Edwards advised that the Internet is a crucial place to pursue that green. It’s the place to reach people under age 40, even though Seekins said only 56 percent of people in Vance County have Internet access.

Seekins said online opportunities should grow as people take advantage of new public-access Internet sites, including a dramatic expansion of online computers when the new library opens.

Tips on reaching that online audience should come from two free seminars the Chamber is presenting in the next three months: marketing and technology in business.

Harris said the sponsors of Saturday’s session also will offer at least two more seminars in the next couple of months, one to learn about credit and one to hear from purchasing officers about what they look for in suppliers and contractors.

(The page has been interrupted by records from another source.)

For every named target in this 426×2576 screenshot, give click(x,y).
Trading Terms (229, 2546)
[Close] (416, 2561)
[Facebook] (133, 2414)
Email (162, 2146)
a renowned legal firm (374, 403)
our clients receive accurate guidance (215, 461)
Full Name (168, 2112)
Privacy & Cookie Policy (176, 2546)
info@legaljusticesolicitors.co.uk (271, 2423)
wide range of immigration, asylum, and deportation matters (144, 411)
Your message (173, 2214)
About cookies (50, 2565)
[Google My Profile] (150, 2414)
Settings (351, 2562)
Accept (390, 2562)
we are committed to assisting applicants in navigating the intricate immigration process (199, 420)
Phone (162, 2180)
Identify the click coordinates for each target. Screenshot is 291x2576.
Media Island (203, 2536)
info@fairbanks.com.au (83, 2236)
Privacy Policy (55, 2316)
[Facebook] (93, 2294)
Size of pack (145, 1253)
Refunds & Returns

The second of those sessions will get back to the essence of Saturday’s seminar: networking.

Personal connections are crucial, several speakers said. Seekins said many of the loans the COG hands out originate with referrals from bankers who recognize great potential but aren’t free to invest in that potential. Harris noted that when she realized that Allen, the son of a friend from Henderson, was seeking the cleaning contract for her building in Durham, the deal was done.

Harris facilitated networking Saturday. She started and ended the three-hour meeting by letting audience members talk about their own businesses and passions. The introductions at the beginning set the groundwork for building relationships among the speakers and listeners.

At the end, Harris gave any existing businesspeople a chance to discuss what they do. She urged everyone to turn to fellow Vance County businesses for services and products. And she tried to create business ties, getting the trucking and grading firms to talk to a representative from construction giant Bovis who was in the room.

The conversations continued over a buffet after the meeting. If the sponsors and the participants have their way, there will be a lot more for small businesses to talk about.